Unsupported Characters in Agent and Customer Profiles and Datasets
Certain characters in column names are ignored, are unsupported, or cause an upload to fail, as explained in the following points:
- Columns with the following symbols in their column names are not added to Agent Profiles or Customer Profiles:
- *, !, %, ^, (, ), ', &, /, â, è, ü, ó, â, ï
- Columns with the following symbols in their column names are ignored and the column is added with the symbol dropped out as though it had not been entered:
- [Space], -, <
- Non-ASCII characters are not supported. How they are handled differs depending on what data you are uploading:
- In Agent Profiles and Customer Profiles, columns with non-ASCII characters in the column name are not added.
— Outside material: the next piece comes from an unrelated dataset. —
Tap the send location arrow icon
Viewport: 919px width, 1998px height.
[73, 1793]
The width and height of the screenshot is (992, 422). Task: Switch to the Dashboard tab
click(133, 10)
- }In Datasets, when a column name contains a mix of ASCII and non-ASCII characters, GPR removes the non-ASCII characters from the column name as though they had not been entered and correctly uploads all column values.
- }In Datasets, when a column name contains only non-ASCII characters, the column name is entirely omitted. All the column values are preserved, but you cannot modify or save the schema. In this scenario, GPR generates the following error message: An unhandled exception has occurred: KeyError('name').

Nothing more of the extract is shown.